RDE in Simulation Saves Time and Money
Real-world testing of Real Driving Emissions (RDE) requires significant expenditure on staff, vehicles and test equipment, and takes time. The nature of real-world traffic and weather means that it is impossible to repeat test conditions reliably, so it becomes very expensive to achieve a statistically significant test result.
By using a simulator with rFpro and realistic swarm traffic, for example SUMO or PTV-Vissim, deterministic tests may be conducted in reproducible conditions including accurately modelled weather and traffic but, critically, with a human driver in control of the test vehicle.
Virtual RDE Testing
Virtual testing has become a central part of vehicle development. Used effectively, it enables critical decisions to be made early in an engineering program, prior to hardware, before committing to significant financial investment. Compared to testing an actual vehicle, it also offers the scope to evaluate the effects of a much wider range of possibilities under repeatable conditions, without weather or traffic variations. However, where human driver input is required, virtual testing is of little value unless that driver responds to the test scenario in exactly the same way as they would do in a ‘real world’ situation.

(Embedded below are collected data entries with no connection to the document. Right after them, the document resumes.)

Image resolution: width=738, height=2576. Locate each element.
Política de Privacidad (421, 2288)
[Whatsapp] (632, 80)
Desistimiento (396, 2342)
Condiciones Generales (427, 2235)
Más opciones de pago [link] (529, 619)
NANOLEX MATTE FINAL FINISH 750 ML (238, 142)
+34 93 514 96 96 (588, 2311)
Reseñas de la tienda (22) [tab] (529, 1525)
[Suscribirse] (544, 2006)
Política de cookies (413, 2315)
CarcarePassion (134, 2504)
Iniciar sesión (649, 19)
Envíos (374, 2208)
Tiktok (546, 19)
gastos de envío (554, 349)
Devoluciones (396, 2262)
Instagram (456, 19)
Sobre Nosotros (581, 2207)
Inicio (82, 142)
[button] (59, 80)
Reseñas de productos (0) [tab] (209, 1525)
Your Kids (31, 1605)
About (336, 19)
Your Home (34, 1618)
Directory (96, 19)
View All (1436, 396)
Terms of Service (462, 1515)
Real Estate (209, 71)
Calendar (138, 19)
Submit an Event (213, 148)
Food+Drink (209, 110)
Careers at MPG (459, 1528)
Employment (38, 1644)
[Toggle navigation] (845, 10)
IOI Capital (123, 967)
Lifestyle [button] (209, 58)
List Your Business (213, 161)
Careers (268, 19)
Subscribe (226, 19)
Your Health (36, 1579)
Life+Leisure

Human Drivers in Simulation
Creating a fully convincing virtual environment, in which a driver feels totally immersed, enables driver-in-the-loop (DIL) testing with a driving simulator to be used, for the first time, in areas where human reaction to a situation affects the vehicle’s behaviour. One such area, not previously associated with simulators, is emissions testing, because when RDE tests take the place of today’s artificial rolling road test cycles, variations between different drivers will significantly influence the results obtained.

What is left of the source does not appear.